En el terreno financiero, este Covid-Crash se lleva mucho dinero de pequeños inversores que desgraciadamente pasará en pocos meses a los bolsillos de los grandes inversores que sí aprovecharán la oportunidad que la situación les brinda. Como diría Sinatra, «That’s life…«. Con esto no pretendo decir que sólo haya una forma «buena» de hacer las cosas. Lamentablemente en los próximos meses muchas familias, algunas con sus ahorros puestos en inversión a largo plazo, no van a poder aprovechar la situación que les brinda el Mercado y deberán retirar todo o parte de su dinero materializando las pérdidas.

Mi mensaje se dirige a quien no le dijeron que el camino de la inversión es -en algunos tramos- curvo y cuesta arriba. Que no se debe llevar exceso de equipaje y si alguna vez te pierden la maleta debes llevar en la bolsa de mano, una mudita o algo de dinero para la contingencia. La maleta casi siempre aparece el día siguiente, no es cierto?

Siguiendo el símil pero esta vez viajando en autobús. Qué pasa cuando vienen esas curvas y  a uno no le han prevenido? Que se apea en cuanto empieza a marearse. Un buen asesor de viajes te habría recomendado llevar Biodramina en esa bolsa de mano. Es una pena, compraste el billete a ese lugar deseado y ahora te has quedado a mitad camino, le has regalado el tíquet a otro que se ha subido en tu lugar y que probablemente pronto llegue a su destino; era el mismo que el tuyo, sólo que tú has decidido a partir de este momento hacerlo a pie. Y así vivimos, unos aprovechando y otros desaprovechando las oportunidades.

La amenaza viral no es tanto más grave por su transmisibilidad y pronóstico como por estar inmersos en la cultura de la inmediatez. Los apausos a las 20h ya no suenan tan fuertes desde que la curva parece que se aplana. Es así, como seres vitales y eficientes ahorramos energía porque pensamos que «ya hemos hecho suficiente para dar las gracias» y «es cuestión de tiempo». Ahora ya no nos interesa el debate del #confinamiento sino el de la #deshibernación. Aunque el tiempo en casa pase lentamente, no siempre somos conscientes de lo rápido que suceden los acontecimientos de la pandemia.
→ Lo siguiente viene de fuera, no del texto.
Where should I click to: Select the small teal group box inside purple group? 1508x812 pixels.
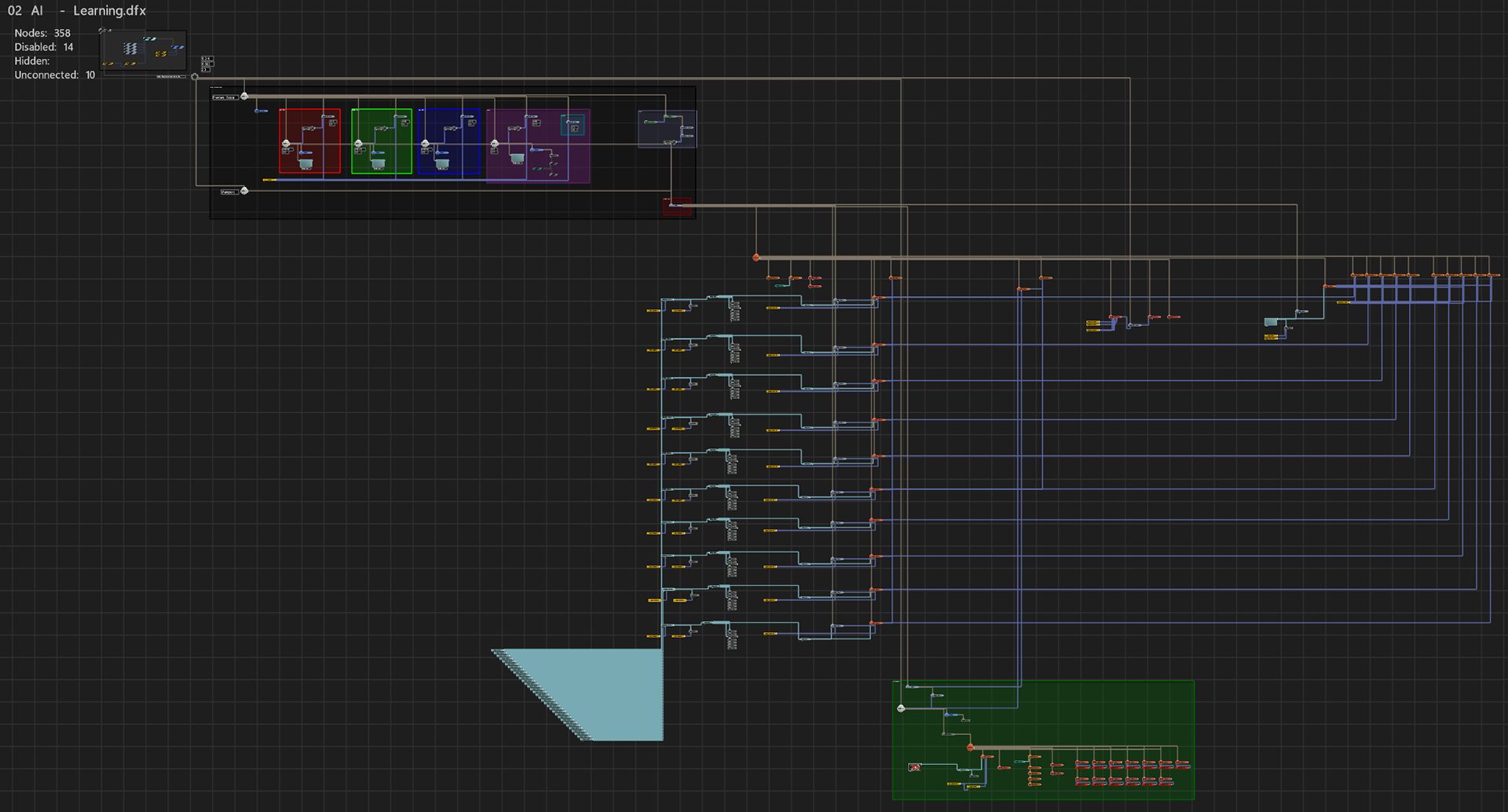pyautogui.click(x=573, y=125)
Es cierto que un factor que ha contribuido notablemente a la diseminación del coronavirus es la globalización: Personas que son capaces de desayunar en Wuhan, comer en Shangai, volar a Milán durante la noche y cenar al día siguiente en Madrid con directivos de una multinacional americana que a su vez tuvieron que salir el día siguiente a Nueva York a presentar sus resultados operativos.

También es cierto que de una forma u otra, Shanghai, Milán, Madrid o Nueva York -por citar algunas, han compartido en tiempo récord información científica para hacer frente al virus. Qué más da, dónde sugiera el brote, apareció y se transmitió en días. Y transcurridos unas semanas, el Mundo se ha detenido y piensa, mientras preparamos pasteles, qué día o semana podremos salir a dar abrazos y por qué no, trabajar como antes.

Mientras tanto las palomas, colonizan parques y jardines ajenas a lo que se les viene encima, ellas también aprovechan la situación.